One thing that should have raised doubts about Balawi was that he had yet to deliver any truly damaging intelligence on Al Qaeda, such as the location of Zawahiri or the plans for the Northwest bomb plot. Balawi provided just enough information to keep us on the hook, but never enough to really hurt his true comrades. And how was it that Balawi got Al Qaeda members to pose for pictures? This should have been another sign. These guys don’t like their pictures taken. So there were a few clear reasons not to trust Balawi, or at least to deal with him with extreme caution.

But the most inexplicable error was to have met Balawi by committee. Informants should always be met one-on-one. Always.

The fact is that Kathy, no matter how courageous and determined, was in over her head. This does not mean she was responsible for what happened. She was set up to fail. The battlefield was tilted in Al Qaeda’s favor long ago—by John Deutch and his reforms, by the directors who followed him, by the decision to drop the paramilitary course from the mandatory curriculum (which would have made Kathy a lot more wary of explosives), and by two endless wars in Iraq and Afghanistan that have worn the CIA down to a nub. Had Kathy spent more time in the field, more time running informants, maybe even been stung by one or two bad doubles, the meeting in Khost probably would have been handled differently—and at the very least there would have been one dead rather than eight.

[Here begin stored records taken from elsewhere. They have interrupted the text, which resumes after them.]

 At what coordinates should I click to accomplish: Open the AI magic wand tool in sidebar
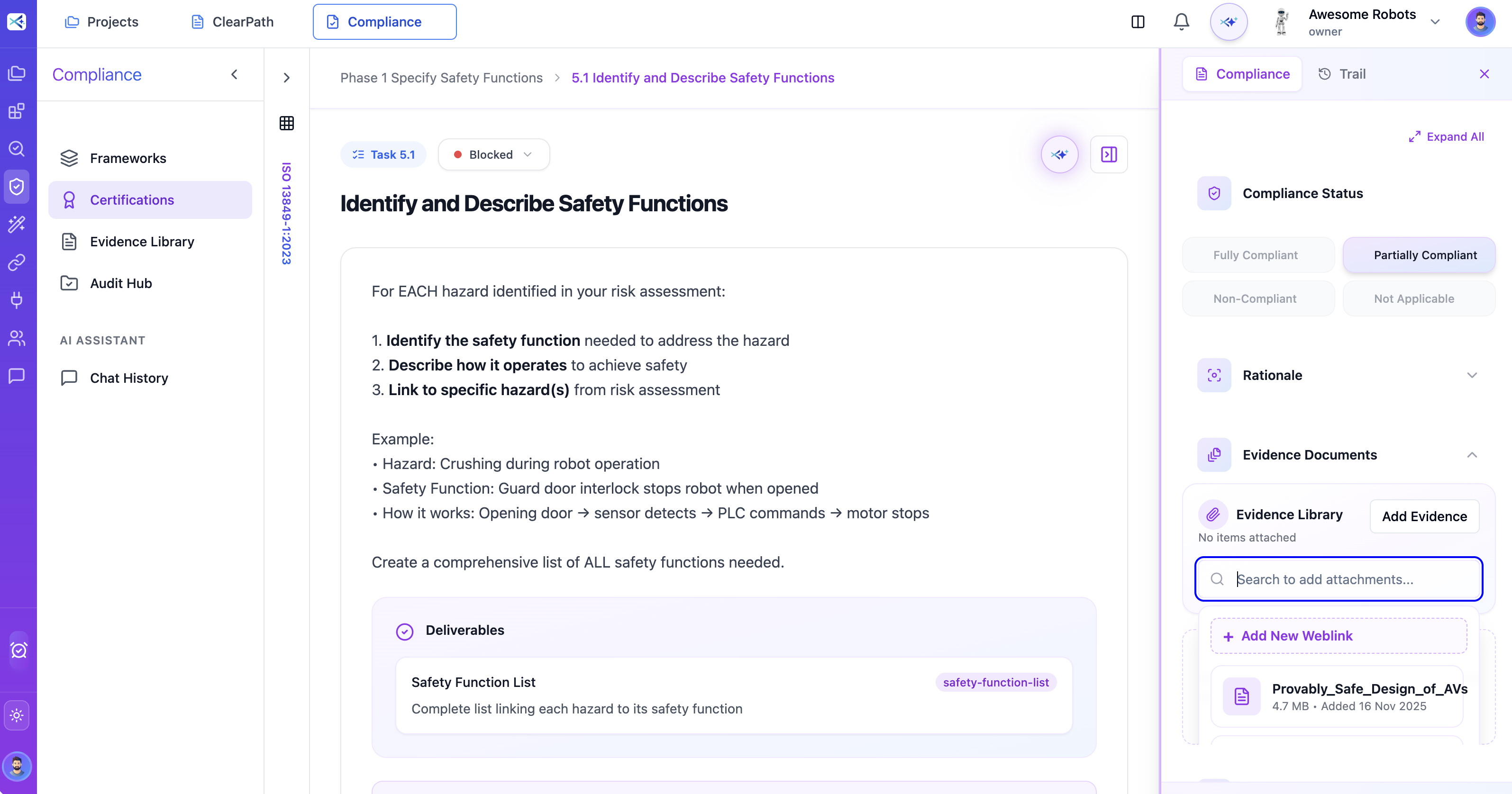coord(17,224)
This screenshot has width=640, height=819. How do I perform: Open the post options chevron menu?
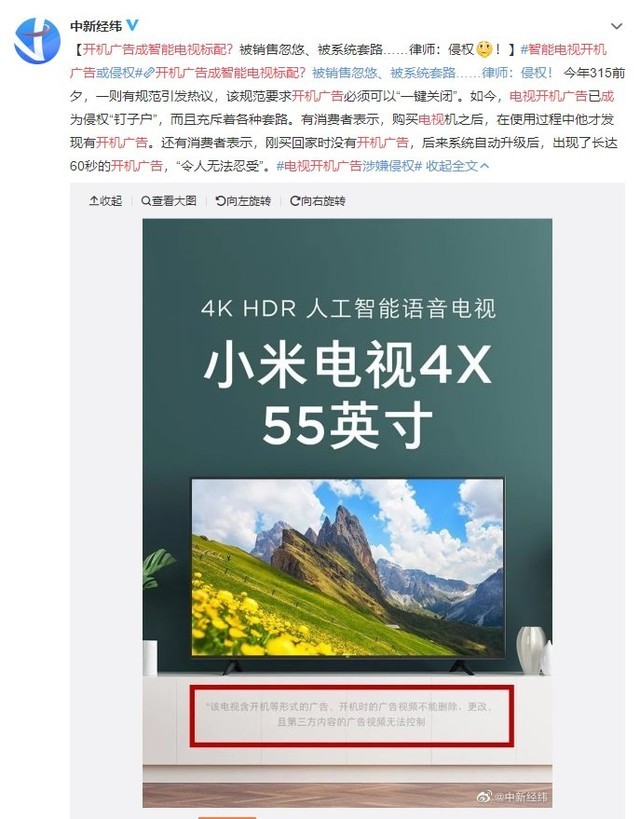[x=616, y=26]
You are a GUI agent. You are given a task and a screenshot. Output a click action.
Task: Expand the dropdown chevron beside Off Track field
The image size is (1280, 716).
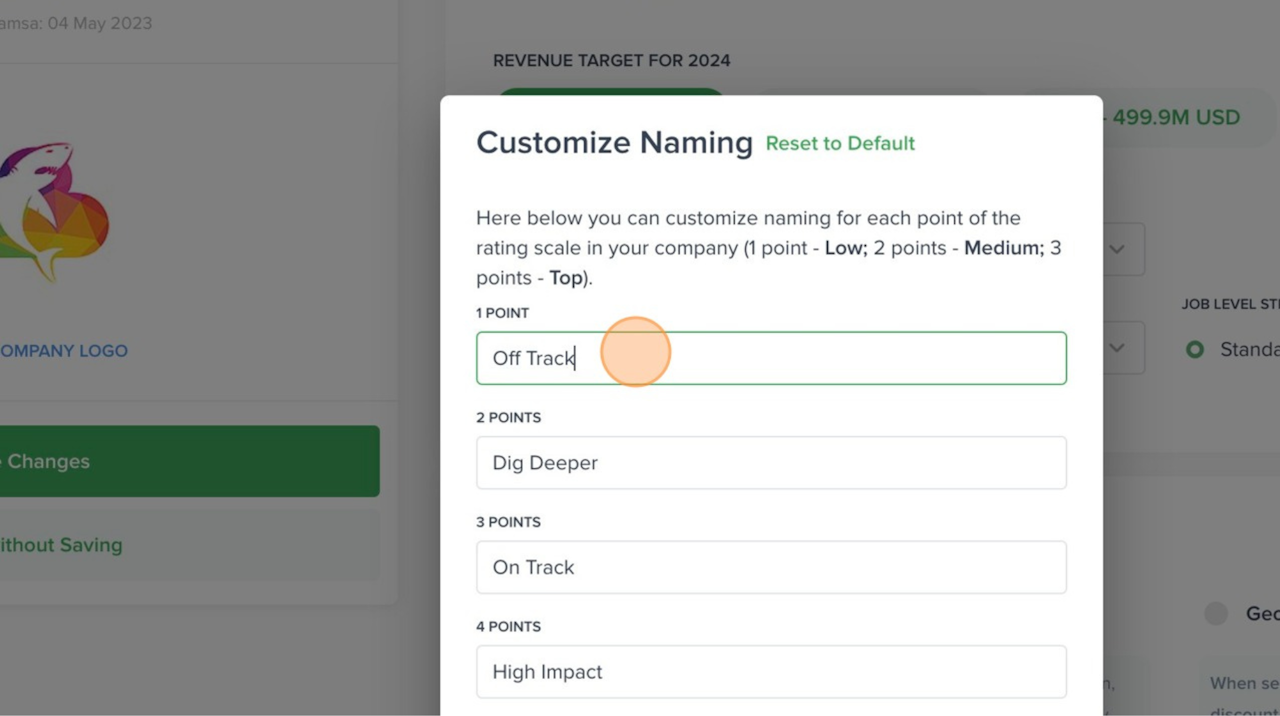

And while two of the recommendations Leon Panetta offered in response to the investigation was to provide more training on counterintelligence and to make sure veterans are involved in the most critical counterterrorism operations, that doesn’t address what Baer, at least says needs to happen: fixing the entire career path of CIA professionals out in the field.

Is not holding anyone responsible for this horrible mistake about protecting a CIA officer who died after being set up to fail? Or protecting her superiors who put her in that position?